◆ **EXERCISE AIM**:
Beneath this instruction is a block of data; output from it exactly the lines that run from the one containing "Open the email client icon" through the one containing "Open the @TuckerCarlson", inclusive.
:: DATA FOR REVIEW ::
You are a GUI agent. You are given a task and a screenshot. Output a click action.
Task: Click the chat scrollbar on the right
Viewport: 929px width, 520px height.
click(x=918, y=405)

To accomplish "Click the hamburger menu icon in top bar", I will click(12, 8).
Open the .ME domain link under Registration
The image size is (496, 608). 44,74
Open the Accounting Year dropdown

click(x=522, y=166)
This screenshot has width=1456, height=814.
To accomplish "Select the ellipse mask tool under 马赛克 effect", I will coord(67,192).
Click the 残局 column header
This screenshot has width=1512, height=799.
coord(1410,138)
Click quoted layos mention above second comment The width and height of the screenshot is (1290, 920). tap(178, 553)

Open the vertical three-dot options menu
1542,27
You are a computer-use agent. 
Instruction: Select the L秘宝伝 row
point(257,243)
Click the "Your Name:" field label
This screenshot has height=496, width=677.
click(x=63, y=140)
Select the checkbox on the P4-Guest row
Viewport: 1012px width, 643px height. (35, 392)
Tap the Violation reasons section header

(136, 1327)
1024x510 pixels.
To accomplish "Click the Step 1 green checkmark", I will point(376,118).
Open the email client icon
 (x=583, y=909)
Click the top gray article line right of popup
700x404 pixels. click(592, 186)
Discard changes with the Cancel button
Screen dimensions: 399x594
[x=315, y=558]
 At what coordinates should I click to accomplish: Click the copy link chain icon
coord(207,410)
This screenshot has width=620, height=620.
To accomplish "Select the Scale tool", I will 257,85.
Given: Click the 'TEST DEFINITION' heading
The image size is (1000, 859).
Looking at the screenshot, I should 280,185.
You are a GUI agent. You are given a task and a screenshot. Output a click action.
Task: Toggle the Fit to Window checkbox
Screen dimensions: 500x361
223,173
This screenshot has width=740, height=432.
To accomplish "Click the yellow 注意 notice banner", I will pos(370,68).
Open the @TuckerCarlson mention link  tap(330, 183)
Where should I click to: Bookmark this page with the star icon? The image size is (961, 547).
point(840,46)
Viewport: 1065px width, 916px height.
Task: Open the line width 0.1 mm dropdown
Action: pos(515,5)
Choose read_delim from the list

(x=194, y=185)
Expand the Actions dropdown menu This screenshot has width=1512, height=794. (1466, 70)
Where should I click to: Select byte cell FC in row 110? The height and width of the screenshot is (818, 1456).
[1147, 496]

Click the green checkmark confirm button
:::
◆ **YOUR SOLUTION**:
Open the email client icon
 (x=583, y=909)
Click the top gray article line right of popup
700x404 pixels. click(592, 186)
Discard changes with the Cancel button
Screen dimensions: 399x594
[x=315, y=558]
 At what coordinates should I click to accomplish: Click the copy link chain icon
coord(207,410)
This screenshot has width=620, height=620.
To accomplish "Select the Scale tool", I will 257,85.
Given: Click the 'TEST DEFINITION' heading
The image size is (1000, 859).
Looking at the screenshot, I should 280,185.
You are a GUI agent. You are given a task and a screenshot. Output a click action.
Task: Toggle the Fit to Window checkbox
Screen dimensions: 500x361
223,173
This screenshot has width=740, height=432.
To accomplish "Click the yellow 注意 notice banner", I will pos(370,68).
Open the @TuckerCarlson mention link  tap(330, 183)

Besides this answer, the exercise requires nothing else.